Barriers to Remote Work

Levanon said there were several reasons why clerical and administrative workers were less likely to work from home, but the main one was that many of them are non-exempt workers (eligible for overtime pay). , which creates complications in a remote work environment.

“Under the Fair Labor Standards Act, employers are required to regularly document their non-exempt employees’ hours of work each day and total overtime hours,” he said. “Without formal policies or procedures in place outlining and tracking these hours of work and performance, employers can create employment law compliance issues or expose themselves to liability.”

More than half of respondents to an employer survey conducted by WorldatWork, the global human resources association for compensation and benefits professionals, said their organization had no policies and procedures in place. telecommuting programs for non-exempt workers. “Many employers were unwilling or unable to invest the time and money needed to effectively transition these workers to telecommuting,” Levanon said.
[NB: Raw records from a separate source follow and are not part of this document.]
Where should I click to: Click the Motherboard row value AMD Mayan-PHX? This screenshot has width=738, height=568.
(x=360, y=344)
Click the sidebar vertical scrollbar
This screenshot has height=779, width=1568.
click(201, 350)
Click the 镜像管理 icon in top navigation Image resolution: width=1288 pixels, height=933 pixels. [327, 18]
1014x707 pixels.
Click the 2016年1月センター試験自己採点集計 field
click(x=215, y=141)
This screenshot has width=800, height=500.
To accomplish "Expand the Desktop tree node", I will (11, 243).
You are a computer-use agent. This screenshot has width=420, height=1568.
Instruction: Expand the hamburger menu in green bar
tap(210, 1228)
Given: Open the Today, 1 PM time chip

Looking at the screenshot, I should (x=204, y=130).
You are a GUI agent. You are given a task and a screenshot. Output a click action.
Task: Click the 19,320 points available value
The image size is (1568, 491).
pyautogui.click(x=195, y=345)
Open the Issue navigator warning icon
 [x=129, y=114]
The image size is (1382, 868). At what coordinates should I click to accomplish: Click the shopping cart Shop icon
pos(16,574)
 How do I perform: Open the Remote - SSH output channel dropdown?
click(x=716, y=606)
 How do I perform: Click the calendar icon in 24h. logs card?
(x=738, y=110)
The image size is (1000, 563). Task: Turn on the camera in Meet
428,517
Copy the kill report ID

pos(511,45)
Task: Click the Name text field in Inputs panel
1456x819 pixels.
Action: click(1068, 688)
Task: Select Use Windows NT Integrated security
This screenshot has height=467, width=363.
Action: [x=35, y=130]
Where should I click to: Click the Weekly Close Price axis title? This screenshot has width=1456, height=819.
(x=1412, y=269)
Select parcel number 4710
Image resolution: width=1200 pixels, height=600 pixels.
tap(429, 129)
“The good news for any companies affected by this is that there are many time tracking and compliance methods and programs available for remote teams to ensure they stay on top of all the details, and there are more resources than ever to help remote teams managers and teams succeed,” said Weiler Reynolds.

Levanon added that a large percentage of clerical and administrative jobs are concentrated in traditionally more conservative industries such as government, law and insurance. “Workplace culture, as well as lagging innovation, may have been a barrier to working from home, a privilege often reserved for highly skilled workers,” he said. “COVID appears to have broken down these barriers as the shutdowns have forced businesses to grapple with these issues. This could be the start of a massive new shift to remote working for these jobs.”

Rise in Remote Work Expected to Last

There is a growing consensus that the share of remote workers overall will remain well above pre-pandemic rates.

“An increase in remote working may be the most influential legacy of COVID-19,” Levanon said. “We expect remote work to become the norm, or at least a widely practiced solution, for many employers.”

Weiler Reynolds added that “unlike before, when remote working was still seen as an advantage or an advantage for casual employees, in this situation companies have no choice but to so that remote work really works, because there is no alternative.Instead of ad hoc use, we are seeing the full deployment of remote work in many organizations, with managers and employees rapidly creating remote work programs and learning best practices.”

She noted that many companies have announced that they are adopting long-term remote work “after seeing how well it can work, not only to keep people safe, but also in terms of productivity, savings cost, employee loyalty, environmental impact and many other benefits.”